- _TEXT UNDER STUDY_
August: Osage County: Family and Psychological Damage
Our families are the starting points that, in many cases, influence us beyond our childhood. In this sense, the film August: Osage County captures a family that’s far from idyllic.
This family seems perfect from the outside, but only those on the inside know what really happens. The characters feel trapped between their love and the bleak panorama of an environment full of frustration, envy, and competitiveness instead of love and protection.
Synopsis of August: Osage County
After the family’s patriarch commits suicide, his wife calls their three daughters to go back home and attend the funeral. For each of the daughters, this return stirs up the conflicts and resentments of their past.
Their father had been a refugee for years and their mother is addicted to drugs. Their marriage was very destructive. All their father did was satisfy her demands and complaints. Their mother believed he didn’t treat her fairly. She punished her husband because he cheated on her many years ago. This infidelity produced a child. This is the family secret.
Both parents came from poverty and suffered parental mistreatment. They’re rough people used to life’s hardships. Both are proud to have triumphed due to their hard work.
However, they projected their own desires onto their daughters, but none of them seems to have fulfilled these expectations. The matriarch feels deep contempt toward her three daughters and always questions their life choices.
A passive-aggressive mother
The matriarch in August: Osage County is narcissistic. She has a passive-aggressive personality. She focuses only on her daughters’ mistakes. In addition, she reproaches them for having opportunities she never had. The matriarch is manipulative and excessively dramatic when her tricks don’t work out the way she wants them to.
The matriarch feels she has to compete with everyone. She uses any information she gets from her daughters as weapons against them. She always says positive comments sandwiched between negative ones.
The matriarch is a twisted woman who feels attacked because her daughters have their own lives. She does whatever it takes to get them to come back home and to remind them of “their obligations to their mother”. She always reminds them that she didn’t have anything and makes them feel bad for having too much.
The oldest daughter
The oldest daughter has always been the mediator during family crises, both with her younger sisters and with her own parents. She’s controlling and this caused a lot of problems with her own husband, who divorced her. However, the whole family doesn’t know that she’s divorced.
Despite the love that her husband and daughter feel for her, they find the fact that she can never relax insufferable. She feels an internal struggle and doesn’t want to repeat her parents’ mistakes.
The middle sister
The middle sister in this movie is the parents’ caregiver. She never married nor did much with her life except take care of her parents. This made her build up a lot of bitterness toward them and her sisters. She has a very strange relationship with a half-cousin that nobody knows about.

Extracted data entries
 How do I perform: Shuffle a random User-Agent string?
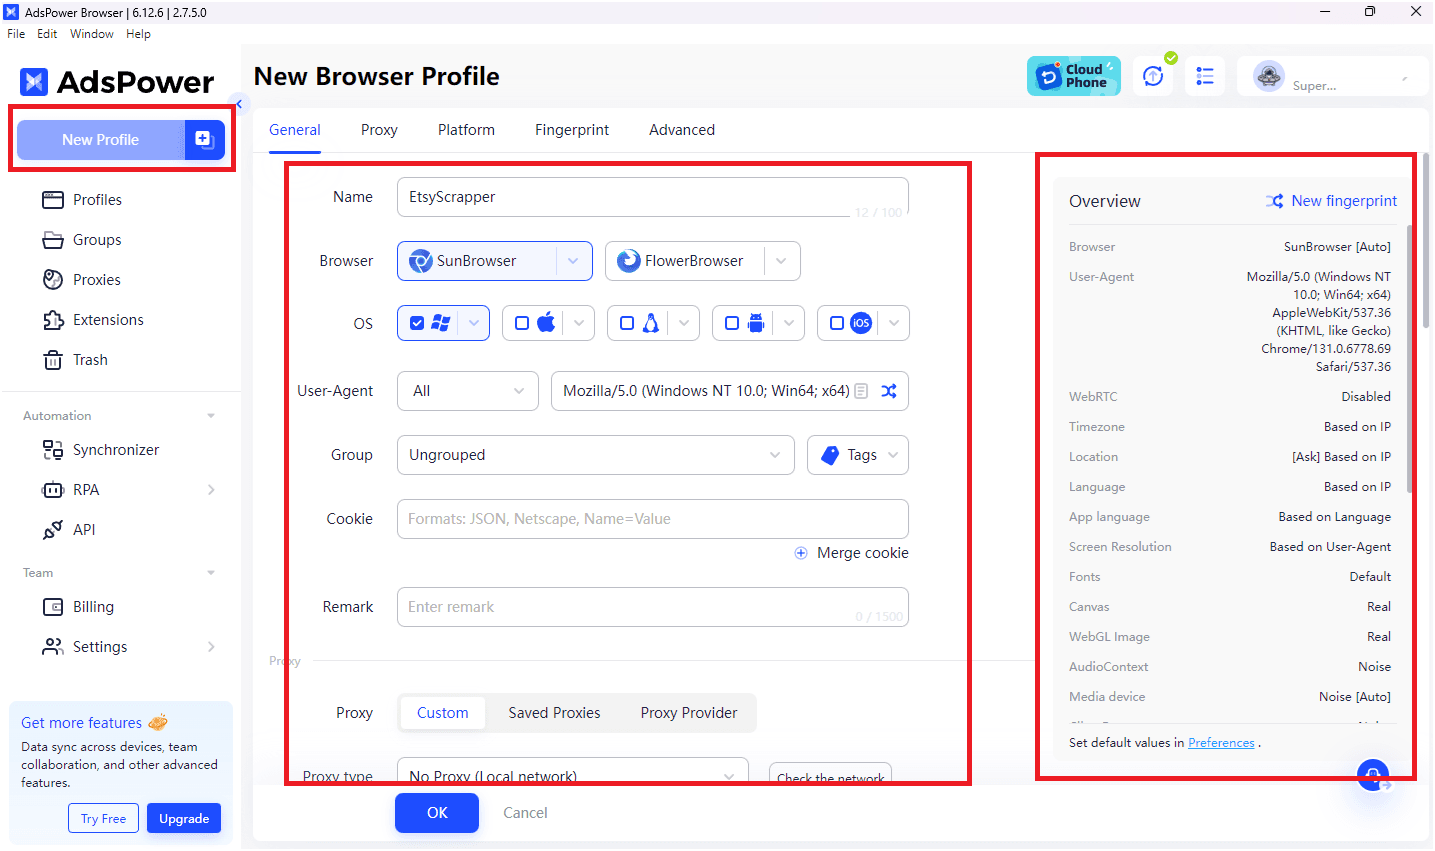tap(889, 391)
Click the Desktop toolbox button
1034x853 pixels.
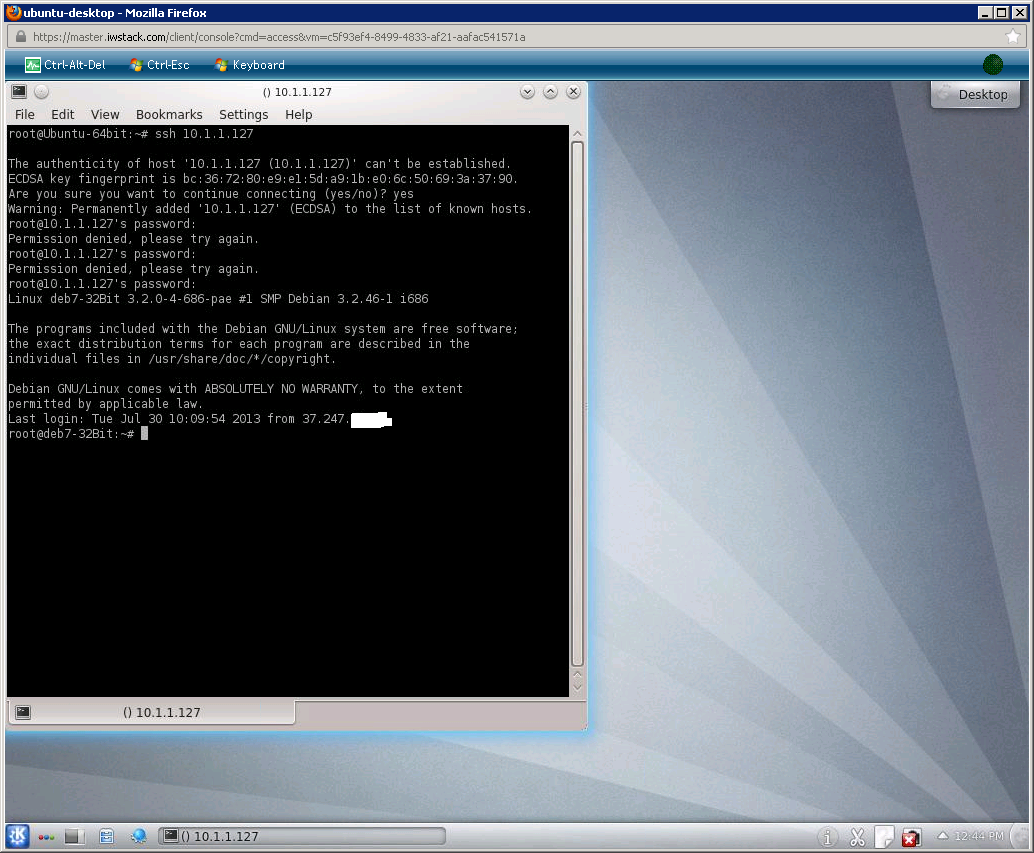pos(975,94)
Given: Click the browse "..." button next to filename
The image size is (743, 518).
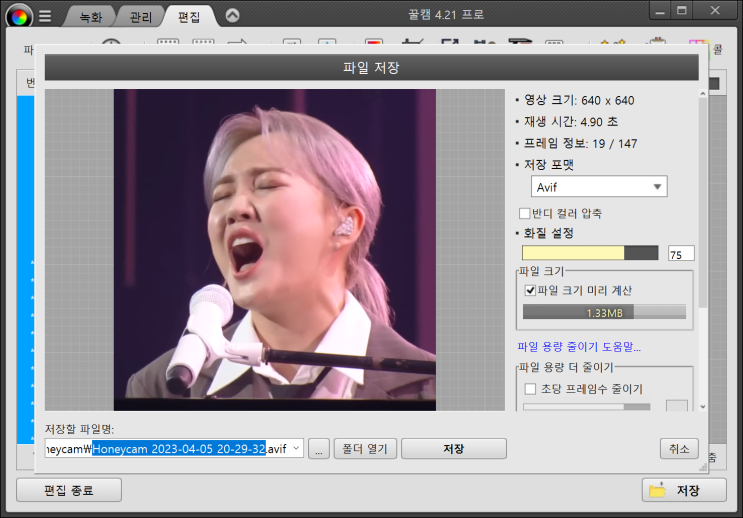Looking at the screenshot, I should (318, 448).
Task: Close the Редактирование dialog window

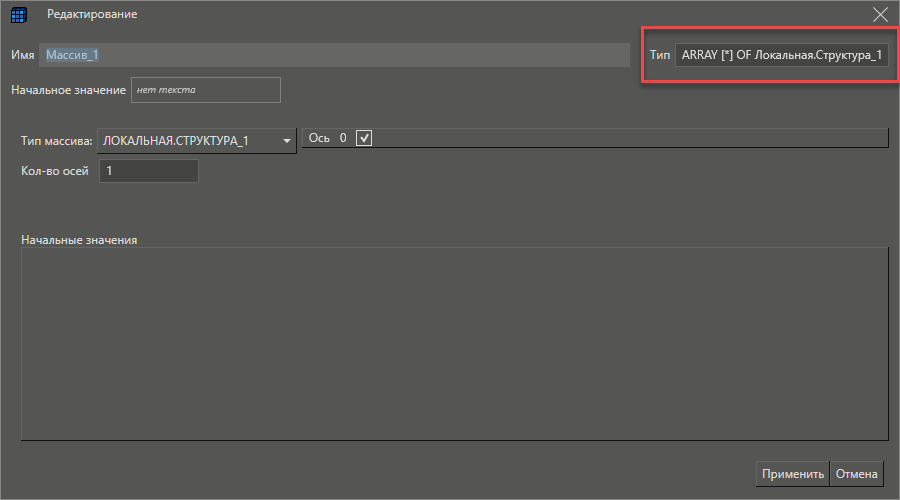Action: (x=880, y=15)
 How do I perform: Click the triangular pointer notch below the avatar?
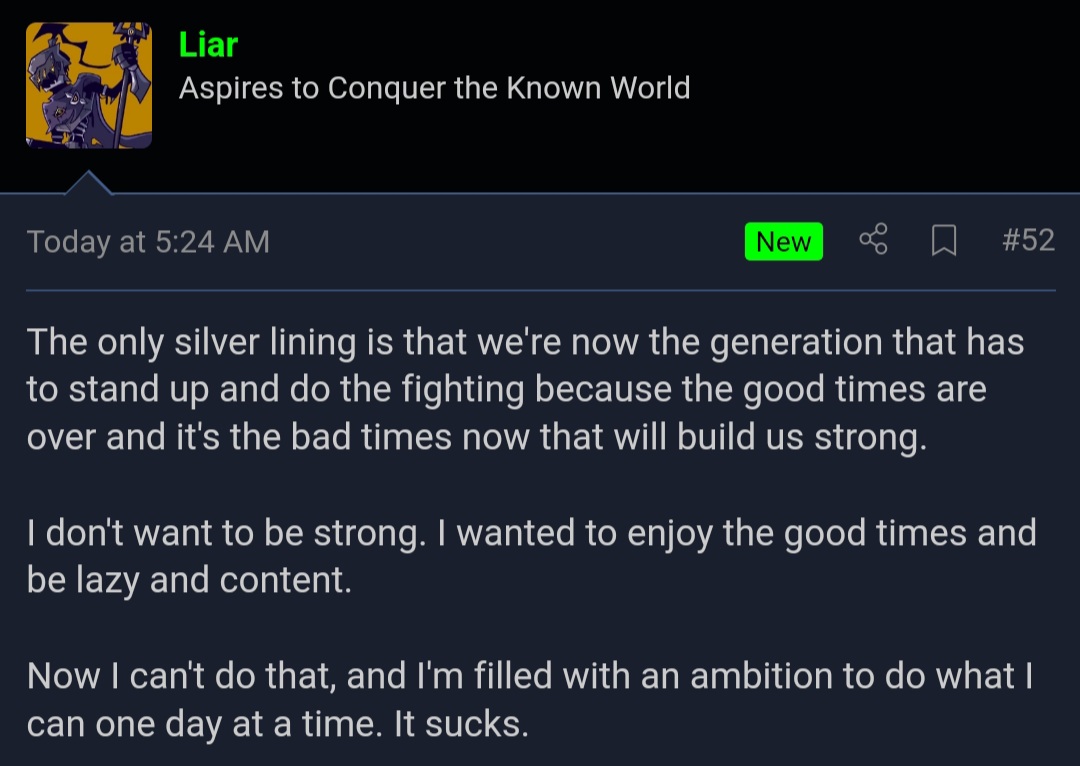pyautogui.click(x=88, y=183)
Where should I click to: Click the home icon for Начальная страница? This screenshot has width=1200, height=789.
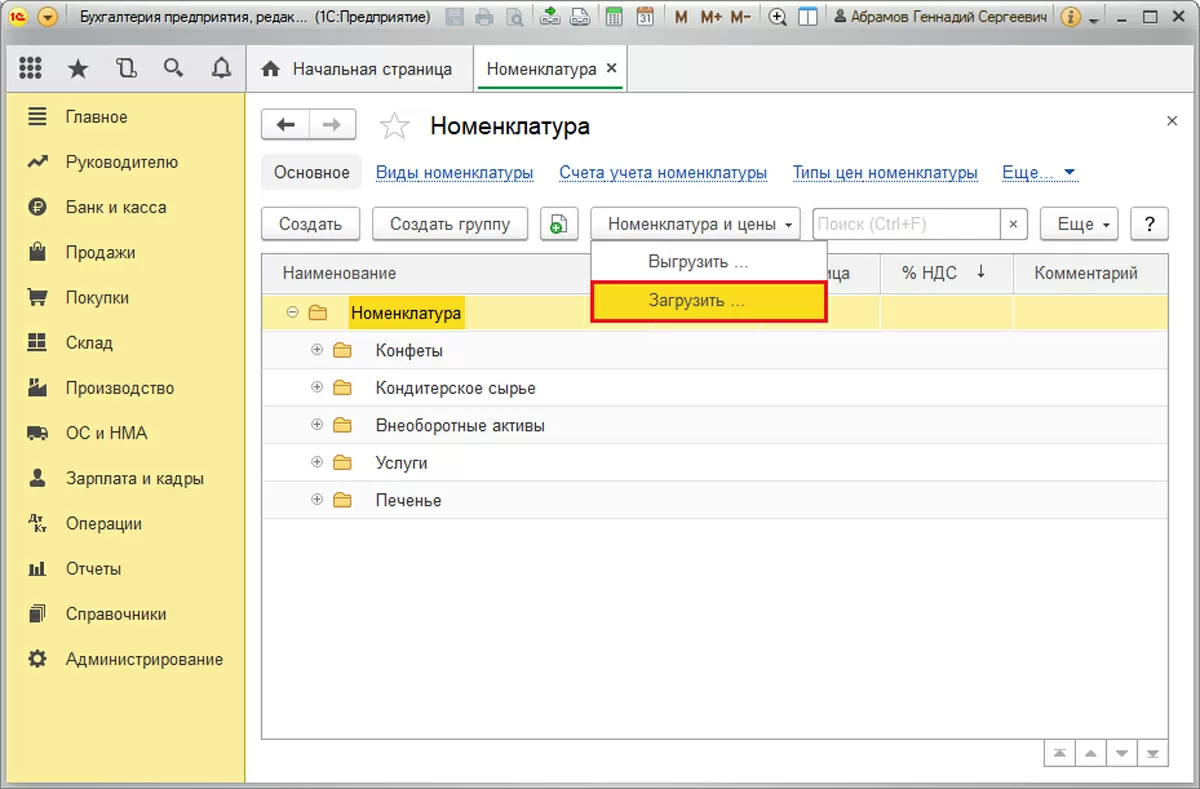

- _PROBLEMS TO WORK ON_
1. List the section headings that come after the title in the piece on August: Osage County, in the order they appear.
2. Carry on the piece about August: Osage County, starting right after its last sentence.

- _RESULTS OF THE TASKS_
1.
Synopsis of August: Osage County
A passive-aggressive mother
The oldest daughter
The middle sister

2.
The matriarch feels grateful for the fact that she’s the caregiver. However, she constantly attacks her. In addition, she reproaches her for not having raised her own family due to her unfeminine appearance. She even makes fun of her. This daughter has serious problems relating to others and seems to have developed an avoidant personality.
The youngest daughter
In August: Osage County, the youngest daughter seems totally lost. She’s a very childish and fragile woman who only wants to please everyone and be accepted. She’s spent her entire adult life jumping from one relationship to the next, taking risks with men who don’t treat her well.
The youngest daughter is a very emotionally dependent person. She goes to great lengths to show her mother how “happy” she is and how perfect and idyllic her current relationship is. However, the other family members see her partners as “this year’s boyfriend”. It’s difficult to say based on the information provided in the movie, but she could be emotionally stunted.
The three daughters have grown up in an authoritarian environment. Their parents have never shown any kind of affection toward them. They’ve also exercised rigid control over their lives. There’s a disorganized attachment in all of them, although each of them has dealt with this in different ways.
Even so, when there are family crises, they resort to denial. This makes it easy for them to maintain a false family environment. Each one of them has developed different defense mechanisms to survive. In short, it seems like a “normal” family environment to outsiders, but it’s actually really dysfunctional.
Although August: Osage County is just a movie, it shows us how our families can cause a lot of psychological damage.
A few months ago, the Provincial Hospital of Castellón analyzed the film in one of its meta-training seminars. They delved into each of the issues from a therapeutic perspective. Many people can relate to these family roles. They should be studied more in depth for the psychological well-being of those who suffer in these environments, as well as for those who surround them in adulthood.